13 Apr 2010
palazzo_della_ragione.jpgIl dibattito aperto attorno alla esigenza di una governance del sistema turistico padovano è particolarmente stimolante. L’intero sistema politico ed economico dopo avere relegato per decenni il settore del Turismo a cenerentola dell’economia, considerandolo marginale o limitato al bacino termale, negli ultimi anni ne ha scoperto la valenza come volano per lo sviluppo dell’intero territorio.
Un passo avanti, un importante passo avanti che rischia di essere vanificato da giochi di potere, da veti politici, dalla difesa di orti ed orticelli.
Tutti questi “fattori” stanno infatti influendo negativamente nel sistema turistico padovano causando confusione, ingerenze e soprattutto limiti alle strategie di sviluppo.
In questo quadro vanno viste le varie iniziative portate avanti dai soggetti chiamati a gestire la promozione, l’accoglienza e la commercializzazione del prodotto turistico padovano (Provincia di Padova, azienda speciale, Consorzi di promozione di Padova e Terme). Tutti gli altri soggetti ( Comuni, Camera di Commercio, ecc) non hanno in realtà secondo la normativa vigente un ruolo portante nel sistema turistico veneto e provinciale.

Ecco il perché, rispetto alle difficoltà di governance attuale, sono convinto che si stiano creando troppe aspettative rispetto al lavoro che la CCIAA di Padova ha commissionato al dott. Ejarque.
Dai primi segnali, quello che sta proponendo Ejarque è la stessa cura con cui è partito il progetto strategico per il turismo padovano nel 2005: FARE SISTEMA.


Con quell’esperienza abbiamo toccato con mano come il problema della frammentazione nelle responsabilità turistiche non dipenda dalla provincia di Padova ma dalla organizzazione Regionale che prevede livelli di intervento e di responsabilità vecchi ed incongruenti. Basti pensare che le aziende speciali possono fare solo accoglienza, la provincia può fare promozione (nei limiti imposti dalla regione) mentre invece ai consorzi è assegnato il ruolo di commercializzare il prodotto. Il coordinamento di questi tre soggetti non è previsto da nessuno.

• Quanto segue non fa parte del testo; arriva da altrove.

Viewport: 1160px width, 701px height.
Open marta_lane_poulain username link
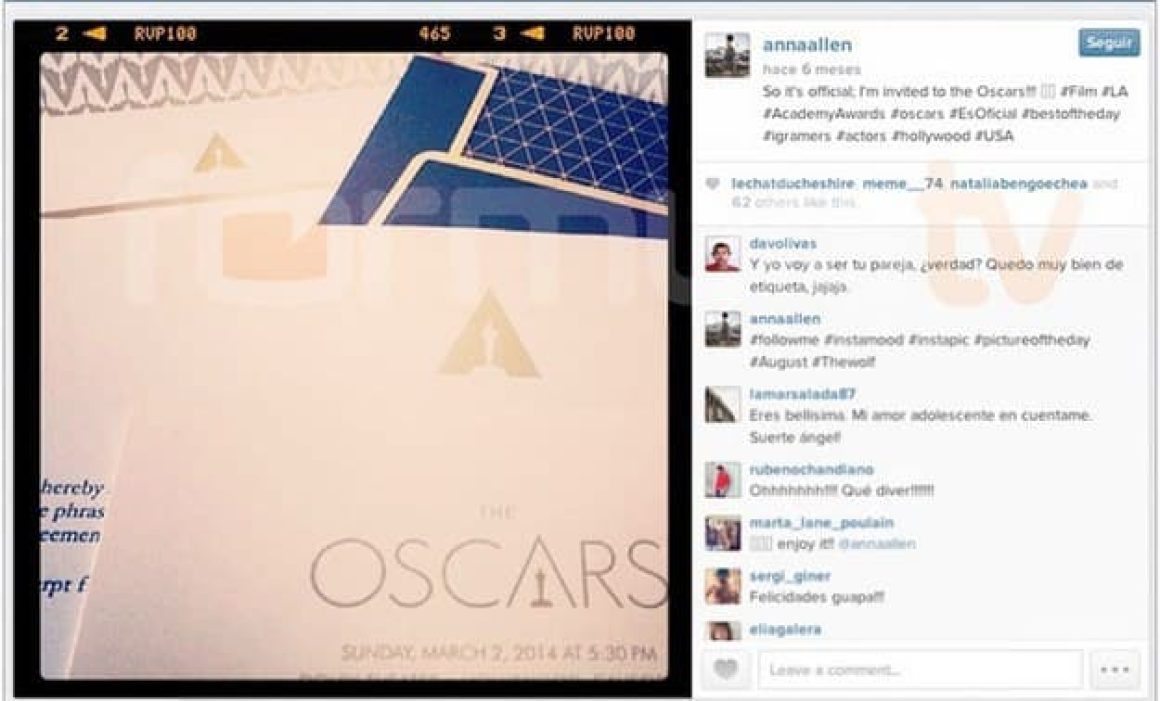pyautogui.click(x=821, y=523)
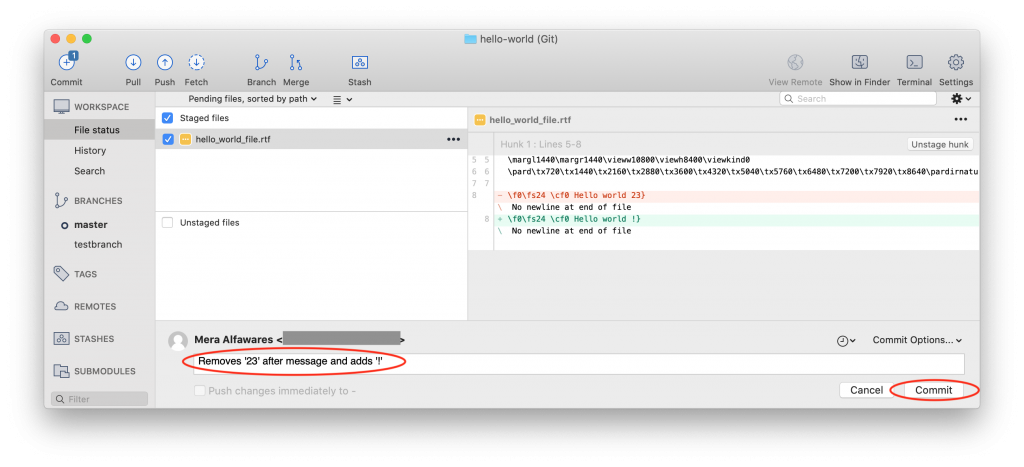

I consorzi sono tenuti sotto tutela dalla Regione che ne centellina i contributi, le APT sono bloccate dai scarsi fondi che servono a coprire il funzionamento degli IAT.

Se non interveniamo a quel livello, possiamo avere tutte le cure del mondo, non ne usciremmo.

Sarà quindi importante utilizzare lo studio della Camera di Commercio (quando anche le categorie economiche lo avranno al completo) per ridefinire la strategia padovana nei confronti della Regione.